The Bureau of Land Management's national headquarters are moving back to Washington, D.C., but the agency plans to expand offices in Grand Junction and make the Colorado city its official Western headquarters, Secretary of Interior Deb Haaland announced Friday.
The long-awaited announcement reverses a 2019 move by the Trump Administration that gained bipartisan support from Colorado officials to locate the agency and its top decision-makers closer to the public lands overseen by the bureau.
Haaland said the decision will restore the bureau's "leadership presence in Washington, D.C. — like all the other land management agencies," and make sure its officials are close to policy and budget decisions.
“It is imperative that the bureau have the appropriate structure and resources to serve the American public,” Haaland said.
She added: "In addition, the BLM’s robust presence in Colorado and across the West will continue to grow.”
Reaction to the announcement was swift, with state Democrats praising the decision as step toward getting the beleaguered agency back on its feet, while Republicans condemned it, describing the headquarters' return to the nation's capital as a blow to efforts to decentralize the federal government.
“A Western BLM Headquarters in Colorado will help ensure we have a fully functioning agency that understands the West," said Democratic U.S. Sen. John Hickenlooper in a statement. "We’ll keep working to secure jobs in Grand Junction, including senior leadership positions. To succeed, the Western HQ must be a strong, permanent presence that engages the community and adds a Western perspective and value to the BLM’s mission."

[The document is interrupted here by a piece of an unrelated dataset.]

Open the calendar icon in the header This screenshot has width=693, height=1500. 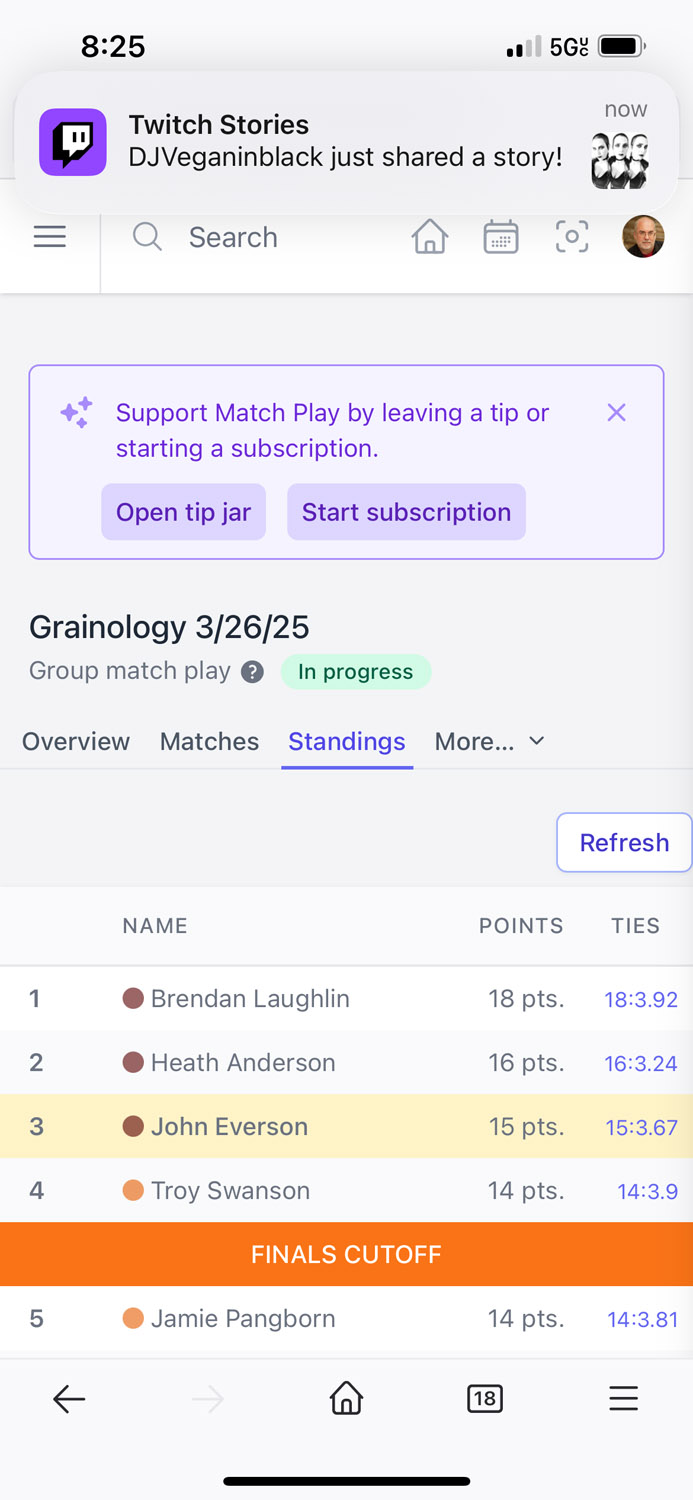(x=501, y=237)
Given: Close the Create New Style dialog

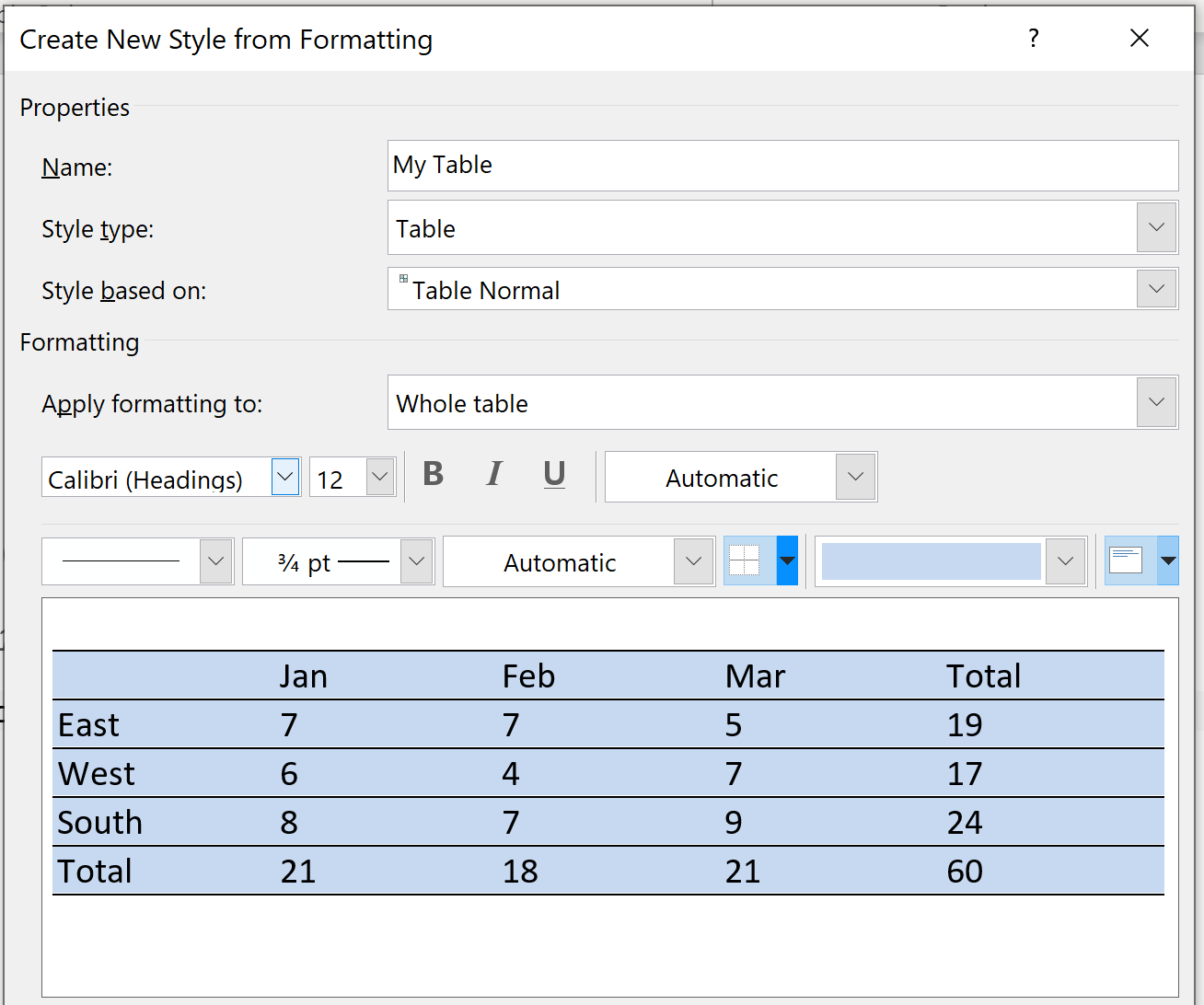Looking at the screenshot, I should (1139, 39).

The headquarters move was championed by U.S. Sen. Cory Gardner, the Republican defeated last year by Hickenlooper.
"The bottom line is that more senior BLM officials and decision-makers moving to the Grand Junction office is a good thing for Colorado and our country," said Gov. Jared Polis, a Democrat who supported the headquarters relocation, in a statement. "The initial presence was far too small and now I’m finally hopeful that the office will grow."

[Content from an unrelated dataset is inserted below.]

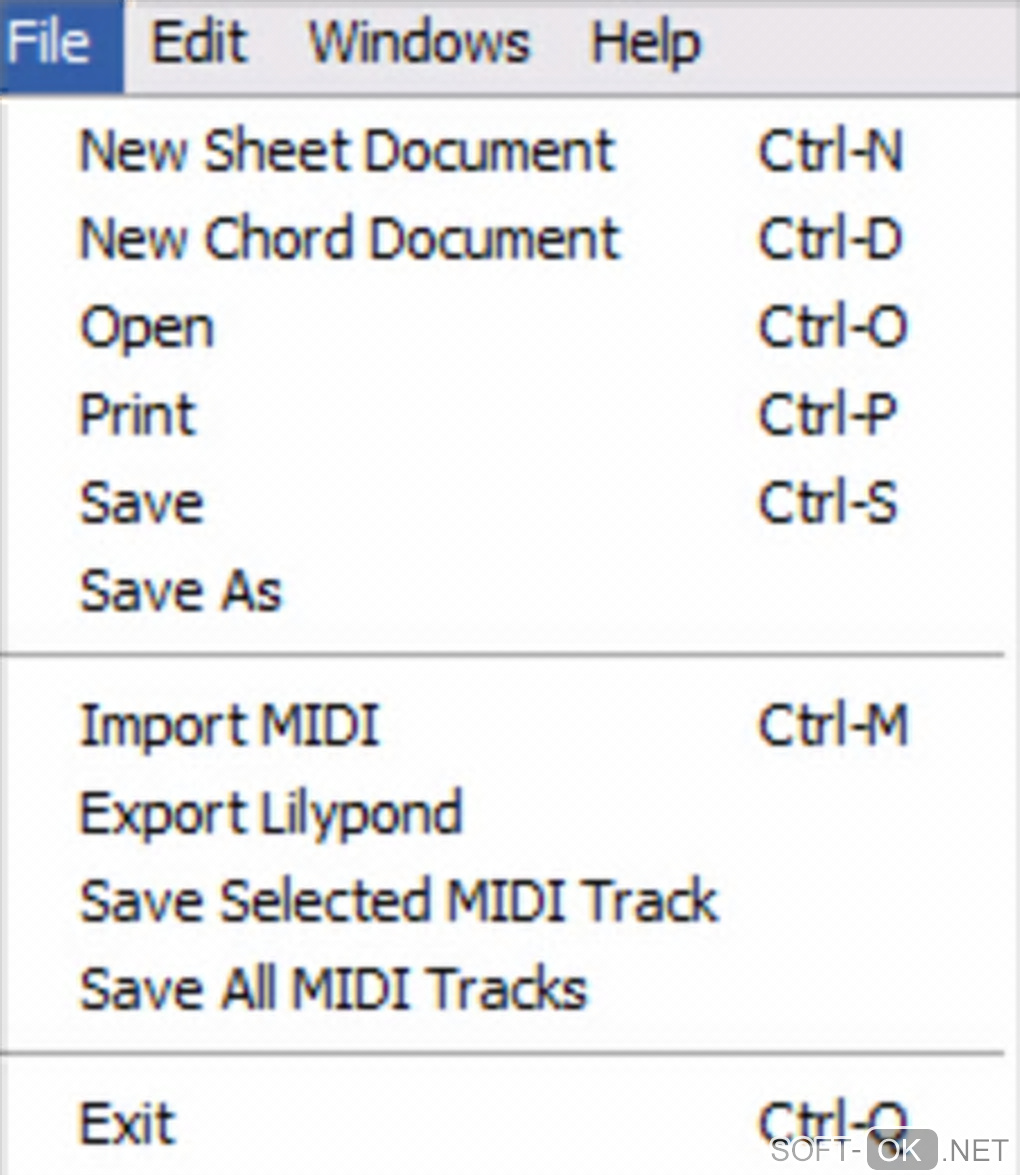The image size is (1020, 1175).
Task: Click Exit to quit the application
Action: tap(127, 1122)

“U.S. Sen. Michael Bennet, a Democrat, said he was disappointed the national headquarters would return to Washington but called the establishment of a permanent satellite headquarters on Colorado's Western Slope "a very positive development."
“I welcome the prospect of the BLM Western headquarters exercising leadership with respect to managing our public lands, outdoor recreation, conservation, renewable energy, and engagement with stakeholders and Tribes," Bennet said in a statement.

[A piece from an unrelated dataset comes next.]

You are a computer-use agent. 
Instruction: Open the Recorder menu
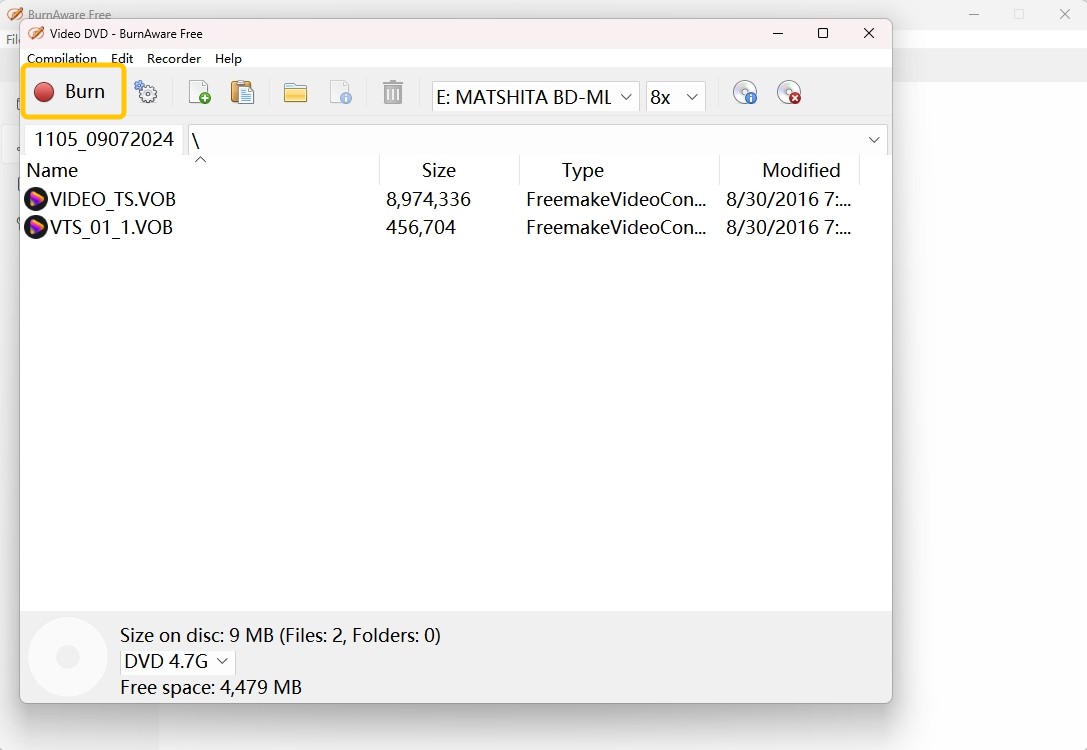(x=173, y=59)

“I’ve spoken to DOI leadership about the importance of both staffing up the office to fill current vacancies and continuing to grow the BLM’s presence in Grand Junction — in number of employees and significance," he added.
The Garfield County Republican whose district includes Grand Junction characterized Haaland's announcement as "clearly a partisan attack on rural communities" and blamed Bennet and Hickenlooper for the decision.
“From my first days in Congress, I have done everything I can to keep the Bureau headquarters in Grand Junction," said U.S. Rep. Lauren Boebert said in a statement.
"While I’m disappointed with today’s decision and the details are light, this could still ultimately be a win for Grand Junction and the West as a western headquarters will remain in Grand Junction, more jobs will move to Grand Junction, and all the jobs that moved out West won’t be moved back to D.C.”
Haaland joined Polis, Hickenlooper, Bennet, Boebert and other officials in Grand Junction in July, when the Coloradans made a case to keep a headquarters out west.
Earlier this summer, Boebert and other state Republicans called on the senators to block Biden administration nominees until the administration agreed to keep the bureau's headquarters where it was, but the Democrats declined to comply with the demand.
“The fight to keep the Bureau of Land Management in Grand Junction was always bipartisan, but when it came down to the wire, Sens. Bennet and Hickenlooper folded and failed to stand up for Colorado by using procedural tools to leverage the Biden regime to keep the main Bureau of Land Management headquarters, director, and senior leadership in Grand Junction," Boebert said Friday.
While leading Colorado Democrats supported the Republican-led effort to relocate the headquarters, they later criticized the Trump administration for effectively hollowing out the agency, which ultimately saw just three employees land at the Colorado office out of 328 positions moved out of Washington.
The Interior Department said the headquarters move "failed to deliver promised jobs across the West and drove hundreds of people out of the agency," leading to "a significant loss of institutional memory and talent."
Haaland said she plans to locate the bureau's director — a position that hasn't been filled by a Senate-confirmed nominee since 2016 — "and other key leadership positions in the national headquarters where they can ensure coordination with Congress, other federal agencies, and stakeholders that visit Washington, D.C."
"Additional senior personnel will operate from the Western headquarters, as part of the more than 95% of BLM employees that are already located outside of Washington, D.C.," the department said.
The bureau manages 245 million acres — roughly 10% of the country's land — and employs more than 7,000 people nationwide.
“The past several years have been incredibly disruptive to the organization, to our public servants, and to their families. As we move forward, my priority is to revitalize and rebuild the BLM so that it can meet the pressing challenges of our time, and to look out for our employees’ well-being,” Haaland said.
This is a developing story that will be updated.